Task to complete >> Go through the records below and copy out every line holding "card".

[[ Data section, beginning ]]

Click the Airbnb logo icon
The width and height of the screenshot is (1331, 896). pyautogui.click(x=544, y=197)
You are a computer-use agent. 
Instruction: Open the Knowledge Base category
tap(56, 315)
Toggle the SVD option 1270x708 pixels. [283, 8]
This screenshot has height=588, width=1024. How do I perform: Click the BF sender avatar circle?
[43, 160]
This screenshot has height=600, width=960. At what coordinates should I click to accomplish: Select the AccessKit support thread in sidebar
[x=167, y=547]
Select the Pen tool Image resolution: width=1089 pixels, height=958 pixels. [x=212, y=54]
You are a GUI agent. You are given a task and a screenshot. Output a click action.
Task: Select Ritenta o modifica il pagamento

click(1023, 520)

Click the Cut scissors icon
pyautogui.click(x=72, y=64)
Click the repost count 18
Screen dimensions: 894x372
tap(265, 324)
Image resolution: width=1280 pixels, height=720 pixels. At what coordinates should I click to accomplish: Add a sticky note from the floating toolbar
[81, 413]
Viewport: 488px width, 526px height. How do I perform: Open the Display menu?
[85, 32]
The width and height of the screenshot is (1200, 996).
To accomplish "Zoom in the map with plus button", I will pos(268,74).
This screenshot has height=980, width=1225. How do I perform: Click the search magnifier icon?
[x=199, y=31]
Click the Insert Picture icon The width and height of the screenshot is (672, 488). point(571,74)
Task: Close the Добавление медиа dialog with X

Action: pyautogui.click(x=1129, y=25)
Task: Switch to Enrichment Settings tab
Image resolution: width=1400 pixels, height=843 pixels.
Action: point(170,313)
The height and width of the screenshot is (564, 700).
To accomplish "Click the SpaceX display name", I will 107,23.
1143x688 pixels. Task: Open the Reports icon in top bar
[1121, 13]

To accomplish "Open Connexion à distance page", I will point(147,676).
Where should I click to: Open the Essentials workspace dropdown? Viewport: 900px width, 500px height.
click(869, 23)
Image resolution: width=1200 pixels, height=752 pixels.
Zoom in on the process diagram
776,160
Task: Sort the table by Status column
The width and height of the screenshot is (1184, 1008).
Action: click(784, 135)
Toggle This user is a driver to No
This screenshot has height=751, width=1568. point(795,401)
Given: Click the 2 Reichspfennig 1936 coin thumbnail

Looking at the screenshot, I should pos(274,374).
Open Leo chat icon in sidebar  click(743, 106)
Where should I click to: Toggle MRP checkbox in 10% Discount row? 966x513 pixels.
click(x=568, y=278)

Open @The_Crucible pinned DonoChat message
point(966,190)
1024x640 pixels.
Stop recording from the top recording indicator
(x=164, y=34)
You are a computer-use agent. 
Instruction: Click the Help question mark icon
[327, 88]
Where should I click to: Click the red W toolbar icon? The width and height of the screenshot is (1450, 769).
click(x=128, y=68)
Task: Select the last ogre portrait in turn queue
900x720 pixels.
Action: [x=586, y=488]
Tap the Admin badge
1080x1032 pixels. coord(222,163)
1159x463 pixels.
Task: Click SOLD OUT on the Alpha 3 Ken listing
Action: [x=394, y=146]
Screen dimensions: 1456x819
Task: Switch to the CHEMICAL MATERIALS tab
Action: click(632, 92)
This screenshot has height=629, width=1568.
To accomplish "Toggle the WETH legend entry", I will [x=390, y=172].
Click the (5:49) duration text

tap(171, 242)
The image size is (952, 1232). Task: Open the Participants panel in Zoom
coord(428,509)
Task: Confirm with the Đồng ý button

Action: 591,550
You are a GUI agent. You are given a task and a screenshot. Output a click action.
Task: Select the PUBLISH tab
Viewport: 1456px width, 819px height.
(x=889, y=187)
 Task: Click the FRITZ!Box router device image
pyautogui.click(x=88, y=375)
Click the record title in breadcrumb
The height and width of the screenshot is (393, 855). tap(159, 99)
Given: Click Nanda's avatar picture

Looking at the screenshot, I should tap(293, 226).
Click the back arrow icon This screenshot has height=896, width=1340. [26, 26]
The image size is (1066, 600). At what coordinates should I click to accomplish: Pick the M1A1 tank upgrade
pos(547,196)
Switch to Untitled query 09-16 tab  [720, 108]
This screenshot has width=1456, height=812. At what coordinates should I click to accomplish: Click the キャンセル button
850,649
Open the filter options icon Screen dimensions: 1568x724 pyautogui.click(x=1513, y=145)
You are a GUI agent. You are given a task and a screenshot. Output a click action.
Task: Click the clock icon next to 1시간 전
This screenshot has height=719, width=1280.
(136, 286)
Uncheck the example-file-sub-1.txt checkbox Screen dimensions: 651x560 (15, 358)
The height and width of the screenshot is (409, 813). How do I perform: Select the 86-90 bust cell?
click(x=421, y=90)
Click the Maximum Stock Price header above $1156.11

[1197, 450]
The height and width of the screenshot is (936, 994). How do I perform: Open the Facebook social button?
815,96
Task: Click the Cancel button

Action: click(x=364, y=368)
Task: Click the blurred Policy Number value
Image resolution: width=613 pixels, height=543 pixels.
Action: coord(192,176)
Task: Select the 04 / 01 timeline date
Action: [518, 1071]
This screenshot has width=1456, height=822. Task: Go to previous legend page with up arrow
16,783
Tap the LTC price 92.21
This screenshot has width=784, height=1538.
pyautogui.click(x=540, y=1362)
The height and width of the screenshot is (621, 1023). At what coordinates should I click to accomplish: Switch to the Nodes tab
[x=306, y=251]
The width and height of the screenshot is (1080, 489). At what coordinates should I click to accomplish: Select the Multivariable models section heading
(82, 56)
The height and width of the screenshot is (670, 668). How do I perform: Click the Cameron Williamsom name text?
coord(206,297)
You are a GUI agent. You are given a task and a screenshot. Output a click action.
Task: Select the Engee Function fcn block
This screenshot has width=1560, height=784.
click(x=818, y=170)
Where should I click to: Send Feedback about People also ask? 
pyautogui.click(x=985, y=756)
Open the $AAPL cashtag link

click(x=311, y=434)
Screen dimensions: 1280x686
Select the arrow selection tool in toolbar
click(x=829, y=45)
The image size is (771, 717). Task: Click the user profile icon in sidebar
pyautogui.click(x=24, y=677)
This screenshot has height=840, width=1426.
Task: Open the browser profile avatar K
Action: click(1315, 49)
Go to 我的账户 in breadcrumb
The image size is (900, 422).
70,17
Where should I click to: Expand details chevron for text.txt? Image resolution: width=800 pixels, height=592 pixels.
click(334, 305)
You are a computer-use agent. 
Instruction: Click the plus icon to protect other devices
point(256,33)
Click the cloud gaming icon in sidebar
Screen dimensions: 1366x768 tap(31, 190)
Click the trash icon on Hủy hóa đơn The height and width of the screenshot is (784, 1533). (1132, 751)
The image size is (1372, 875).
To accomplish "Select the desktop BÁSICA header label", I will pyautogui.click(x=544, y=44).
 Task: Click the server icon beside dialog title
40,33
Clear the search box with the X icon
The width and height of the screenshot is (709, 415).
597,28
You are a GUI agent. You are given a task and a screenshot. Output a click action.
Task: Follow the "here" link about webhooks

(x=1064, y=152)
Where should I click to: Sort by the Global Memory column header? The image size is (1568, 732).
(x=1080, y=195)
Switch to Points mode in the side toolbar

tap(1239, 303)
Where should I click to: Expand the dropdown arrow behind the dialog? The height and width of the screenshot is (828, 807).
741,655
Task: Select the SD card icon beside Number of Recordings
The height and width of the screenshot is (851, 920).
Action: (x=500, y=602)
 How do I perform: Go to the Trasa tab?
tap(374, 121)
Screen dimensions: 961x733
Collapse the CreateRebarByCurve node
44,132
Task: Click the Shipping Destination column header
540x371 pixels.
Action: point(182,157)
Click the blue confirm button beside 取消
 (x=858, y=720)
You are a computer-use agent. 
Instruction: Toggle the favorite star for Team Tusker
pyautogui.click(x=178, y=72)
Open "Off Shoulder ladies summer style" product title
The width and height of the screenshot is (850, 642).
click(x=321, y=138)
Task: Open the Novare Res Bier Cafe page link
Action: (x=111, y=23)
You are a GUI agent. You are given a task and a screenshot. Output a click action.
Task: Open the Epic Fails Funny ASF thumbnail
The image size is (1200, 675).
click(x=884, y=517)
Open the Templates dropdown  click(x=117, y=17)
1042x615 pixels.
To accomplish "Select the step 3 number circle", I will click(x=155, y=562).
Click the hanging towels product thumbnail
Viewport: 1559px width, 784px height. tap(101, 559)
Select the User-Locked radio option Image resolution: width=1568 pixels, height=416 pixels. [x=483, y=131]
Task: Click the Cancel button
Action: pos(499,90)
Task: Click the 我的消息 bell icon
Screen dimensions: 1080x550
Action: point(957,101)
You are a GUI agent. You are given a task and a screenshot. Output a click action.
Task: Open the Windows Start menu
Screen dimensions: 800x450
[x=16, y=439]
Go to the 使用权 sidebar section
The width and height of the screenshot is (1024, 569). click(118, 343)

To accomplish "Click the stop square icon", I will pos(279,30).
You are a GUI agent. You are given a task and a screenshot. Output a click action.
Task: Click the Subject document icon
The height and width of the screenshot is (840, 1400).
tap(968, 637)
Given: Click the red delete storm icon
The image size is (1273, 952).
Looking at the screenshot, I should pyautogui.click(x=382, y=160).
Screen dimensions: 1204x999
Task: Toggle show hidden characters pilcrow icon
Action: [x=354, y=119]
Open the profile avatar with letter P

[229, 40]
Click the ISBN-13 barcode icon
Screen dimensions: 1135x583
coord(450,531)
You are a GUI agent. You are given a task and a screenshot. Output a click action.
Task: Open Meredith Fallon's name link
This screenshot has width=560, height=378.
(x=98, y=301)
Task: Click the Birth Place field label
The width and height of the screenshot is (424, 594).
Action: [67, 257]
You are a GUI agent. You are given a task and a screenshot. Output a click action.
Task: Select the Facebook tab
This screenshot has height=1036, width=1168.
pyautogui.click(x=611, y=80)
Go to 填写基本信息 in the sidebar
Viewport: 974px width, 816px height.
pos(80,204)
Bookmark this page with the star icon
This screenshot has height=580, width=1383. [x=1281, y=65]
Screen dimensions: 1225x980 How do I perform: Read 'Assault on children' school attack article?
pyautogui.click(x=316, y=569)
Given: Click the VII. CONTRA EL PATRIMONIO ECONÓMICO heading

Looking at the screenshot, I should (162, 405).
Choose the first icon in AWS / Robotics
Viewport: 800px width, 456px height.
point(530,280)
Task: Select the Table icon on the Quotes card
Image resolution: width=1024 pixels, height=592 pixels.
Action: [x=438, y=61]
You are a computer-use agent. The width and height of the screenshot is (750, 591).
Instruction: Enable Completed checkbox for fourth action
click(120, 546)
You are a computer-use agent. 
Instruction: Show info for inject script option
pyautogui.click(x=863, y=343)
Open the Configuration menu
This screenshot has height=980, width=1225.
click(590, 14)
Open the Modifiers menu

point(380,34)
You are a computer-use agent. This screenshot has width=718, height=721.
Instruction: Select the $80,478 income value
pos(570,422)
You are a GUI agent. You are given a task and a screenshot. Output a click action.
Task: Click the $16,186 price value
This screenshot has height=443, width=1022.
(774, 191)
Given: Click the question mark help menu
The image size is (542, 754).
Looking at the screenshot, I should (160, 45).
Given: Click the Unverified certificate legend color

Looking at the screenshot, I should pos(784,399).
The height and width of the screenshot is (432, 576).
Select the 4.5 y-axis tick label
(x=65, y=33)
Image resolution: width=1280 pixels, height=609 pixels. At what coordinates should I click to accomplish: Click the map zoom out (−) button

[[ Data section, end ]]

Your response >>
Task: Select the SD card icon beside Number of Recordings
Task: Select the Table icon on the Quotes card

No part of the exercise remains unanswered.